Stored items from a collection
· · ·

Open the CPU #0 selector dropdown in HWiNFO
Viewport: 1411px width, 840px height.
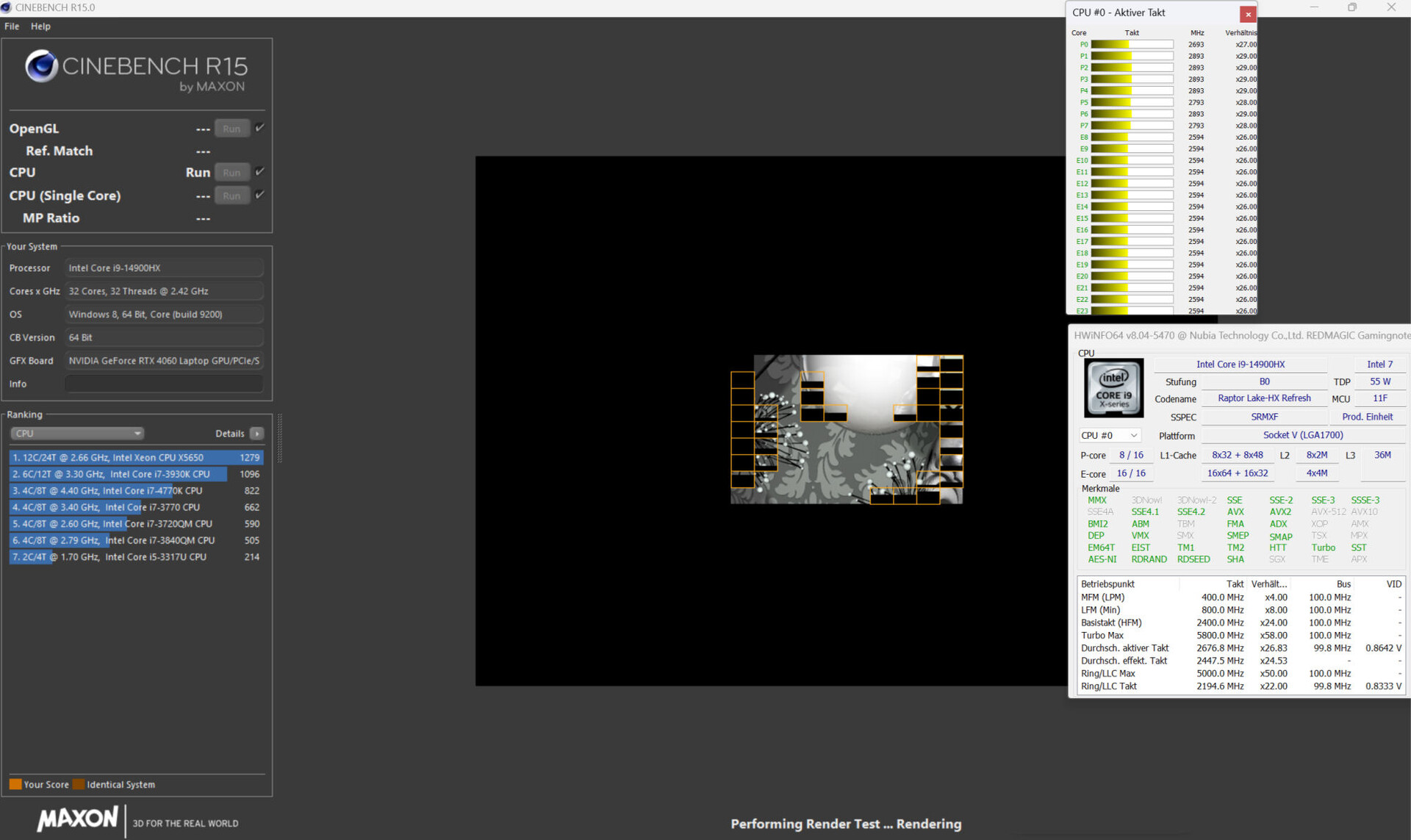1109,436
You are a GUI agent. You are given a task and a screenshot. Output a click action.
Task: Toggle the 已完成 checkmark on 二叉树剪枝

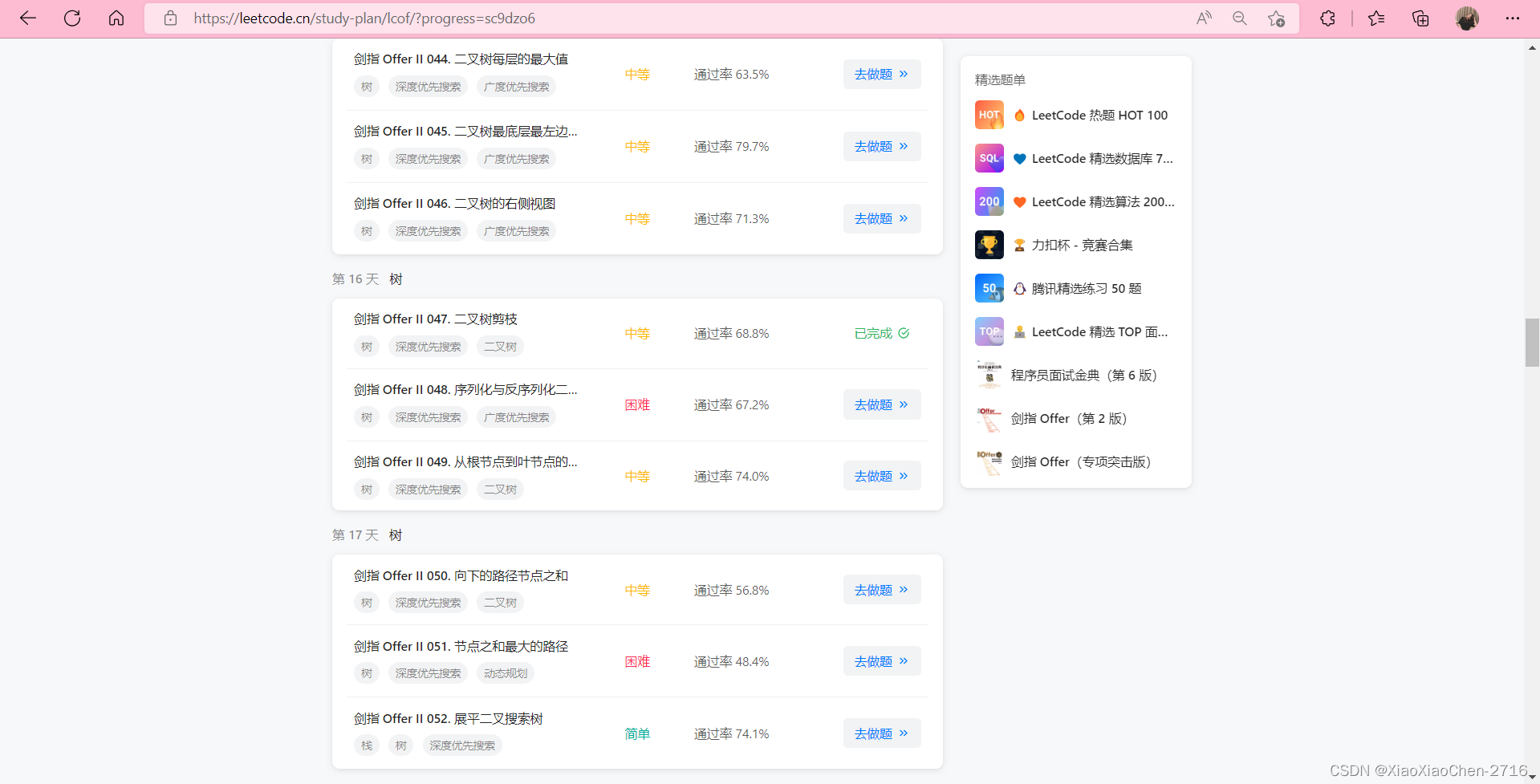point(904,333)
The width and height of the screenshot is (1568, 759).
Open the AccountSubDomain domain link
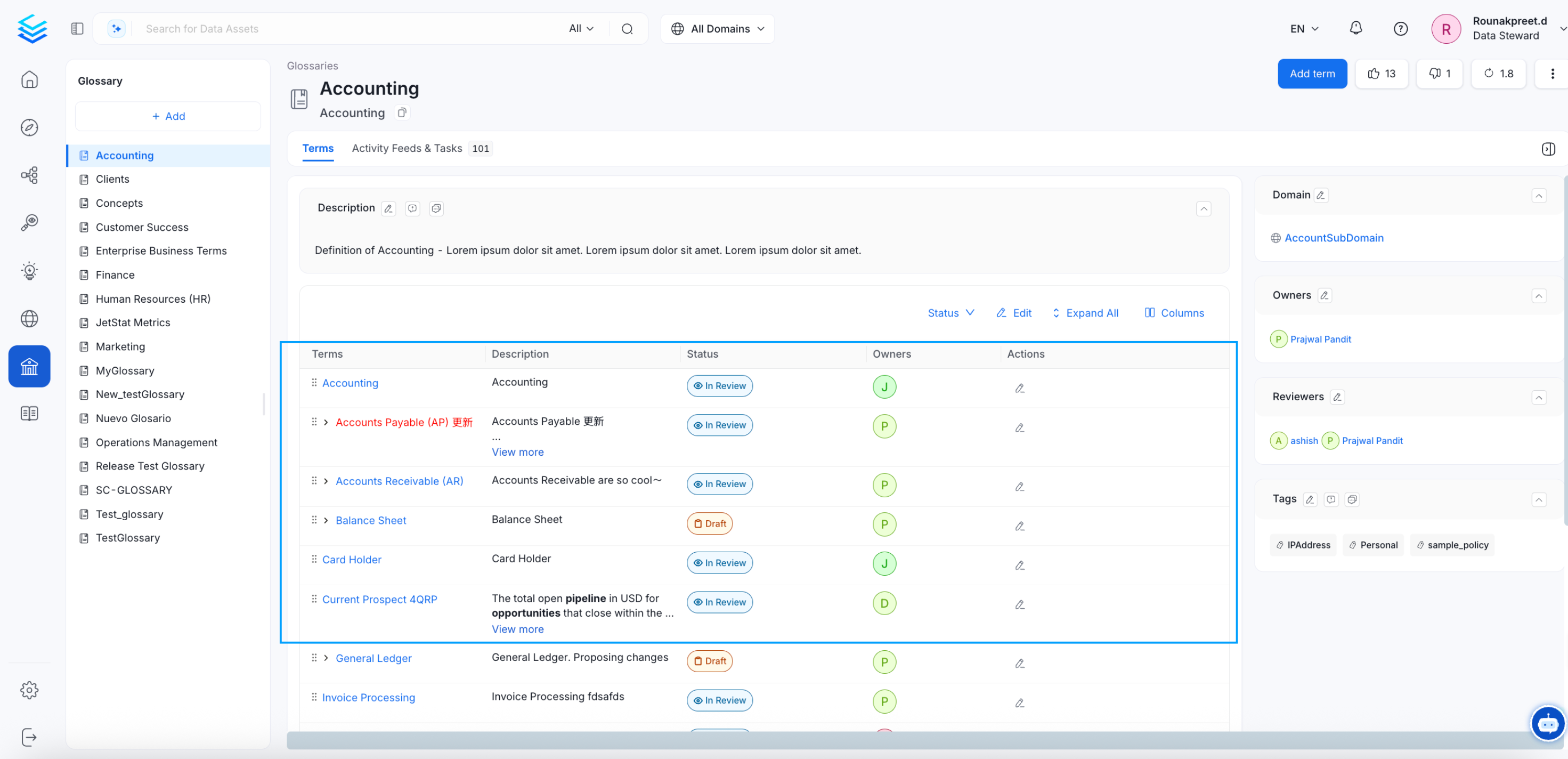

· · ·

### What is expected
Your answer should be every line above, written out exactly, with no pictures.

### Task response
Open the CPU #0 selector dropdown in HWiNFO
Viewport: 1411px width, 840px height.
1109,436
You are a GUI agent. You are given a task and a screenshot. Output a click action.
Task: Toggle the 已完成 checkmark on 二叉树剪枝

point(904,333)
The width and height of the screenshot is (1568, 759).
Open the AccountSubDomain domain link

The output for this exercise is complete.